(Beginning of DATA RECORDS)

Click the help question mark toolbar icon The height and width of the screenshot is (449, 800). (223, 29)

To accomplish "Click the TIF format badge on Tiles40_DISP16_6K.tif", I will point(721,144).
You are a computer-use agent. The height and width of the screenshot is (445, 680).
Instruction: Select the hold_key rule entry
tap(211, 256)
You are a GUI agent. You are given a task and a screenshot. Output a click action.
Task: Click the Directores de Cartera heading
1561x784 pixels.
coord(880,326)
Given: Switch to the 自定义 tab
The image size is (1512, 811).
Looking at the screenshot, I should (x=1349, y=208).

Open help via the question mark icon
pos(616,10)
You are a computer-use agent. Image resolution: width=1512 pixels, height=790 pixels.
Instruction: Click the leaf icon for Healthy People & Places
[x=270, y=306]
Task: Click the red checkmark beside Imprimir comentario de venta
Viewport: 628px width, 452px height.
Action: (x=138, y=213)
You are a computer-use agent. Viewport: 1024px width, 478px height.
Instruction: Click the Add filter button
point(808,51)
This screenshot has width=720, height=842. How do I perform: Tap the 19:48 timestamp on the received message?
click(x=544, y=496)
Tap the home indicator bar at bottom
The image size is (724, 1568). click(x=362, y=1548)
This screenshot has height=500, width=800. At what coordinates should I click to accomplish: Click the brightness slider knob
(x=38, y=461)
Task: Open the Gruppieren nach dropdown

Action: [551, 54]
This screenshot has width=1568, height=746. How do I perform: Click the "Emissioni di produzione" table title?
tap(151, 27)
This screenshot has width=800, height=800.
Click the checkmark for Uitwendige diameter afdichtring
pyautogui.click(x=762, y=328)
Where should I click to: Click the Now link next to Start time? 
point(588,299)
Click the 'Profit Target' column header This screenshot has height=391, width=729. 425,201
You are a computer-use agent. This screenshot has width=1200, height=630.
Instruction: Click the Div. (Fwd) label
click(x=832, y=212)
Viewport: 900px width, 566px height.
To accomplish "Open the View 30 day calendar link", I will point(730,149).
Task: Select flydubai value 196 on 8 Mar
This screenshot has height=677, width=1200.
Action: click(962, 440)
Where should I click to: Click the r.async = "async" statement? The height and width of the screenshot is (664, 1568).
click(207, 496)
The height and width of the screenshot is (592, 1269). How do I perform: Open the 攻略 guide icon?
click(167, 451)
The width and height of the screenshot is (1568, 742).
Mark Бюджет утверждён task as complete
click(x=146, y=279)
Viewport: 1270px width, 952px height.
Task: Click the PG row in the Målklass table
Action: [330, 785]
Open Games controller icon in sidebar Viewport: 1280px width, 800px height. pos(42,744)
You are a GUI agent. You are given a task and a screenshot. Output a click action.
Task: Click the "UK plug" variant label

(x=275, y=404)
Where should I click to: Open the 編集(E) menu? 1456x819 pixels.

(End of DATA RECORDS)

** TASK REQUIREMENTS **
From beginning to end, the data must be duplicated exactly.

** RESPONSE AREA **
Click the help question mark toolbar icon The height and width of the screenshot is (449, 800). (223, 29)

To accomplish "Click the TIF format badge on Tiles40_DISP16_6K.tif", I will point(721,144).
You are a computer-use agent. The height and width of the screenshot is (445, 680).
Instruction: Select the hold_key rule entry
tap(211, 256)
You are a GUI agent. You are given a task and a screenshot. Output a click action.
Task: Click the Directores de Cartera heading
1561x784 pixels.
coord(880,326)
Given: Switch to the 自定义 tab
The image size is (1512, 811).
Looking at the screenshot, I should (x=1349, y=208).

Open help via the question mark icon
pos(616,10)
You are a computer-use agent. Image resolution: width=1512 pixels, height=790 pixels.
Instruction: Click the leaf icon for Healthy People & Places
[x=270, y=306]
Task: Click the red checkmark beside Imprimir comentario de venta
Viewport: 628px width, 452px height.
Action: (x=138, y=213)
You are a computer-use agent. Viewport: 1024px width, 478px height.
Instruction: Click the Add filter button
point(808,51)
This screenshot has width=720, height=842. How do I perform: Tap the 19:48 timestamp on the received message?
click(x=544, y=496)
Tap the home indicator bar at bottom
The image size is (724, 1568). click(x=362, y=1548)
This screenshot has height=500, width=800. At what coordinates should I click to accomplish: Click the brightness slider knob
(x=38, y=461)
Task: Open the Gruppieren nach dropdown

Action: [551, 54]
This screenshot has width=1568, height=746. How do I perform: Click the "Emissioni di produzione" table title?
tap(151, 27)
This screenshot has width=800, height=800.
Click the checkmark for Uitwendige diameter afdichtring
pyautogui.click(x=762, y=328)
Where should I click to: Click the Now link next to Start time? 
point(588,299)
Click the 'Profit Target' column header This screenshot has height=391, width=729. 425,201
You are a computer-use agent. This screenshot has width=1200, height=630.
Instruction: Click the Div. (Fwd) label
click(x=832, y=212)
Viewport: 900px width, 566px height.
To accomplish "Open the View 30 day calendar link", I will point(730,149).
Task: Select flydubai value 196 on 8 Mar
This screenshot has height=677, width=1200.
Action: click(962, 440)
Where should I click to: Click the r.async = "async" statement? The height and width of the screenshot is (664, 1568).
click(207, 496)
The height and width of the screenshot is (592, 1269). How do I perform: Open the 攻略 guide icon?
click(167, 451)
The width and height of the screenshot is (1568, 742).
Mark Бюджет утверждён task as complete
click(x=146, y=279)
Viewport: 1270px width, 952px height.
Task: Click the PG row in the Målklass table
Action: [330, 785]
Open Games controller icon in sidebar Viewport: 1280px width, 800px height. pos(42,744)
You are a GUI agent. You are given a task and a screenshot. Output a click action.
Task: Click the "UK plug" variant label

(x=275, y=404)
Where should I click to: Open the 編集(E) menu? 1456x819 pixels.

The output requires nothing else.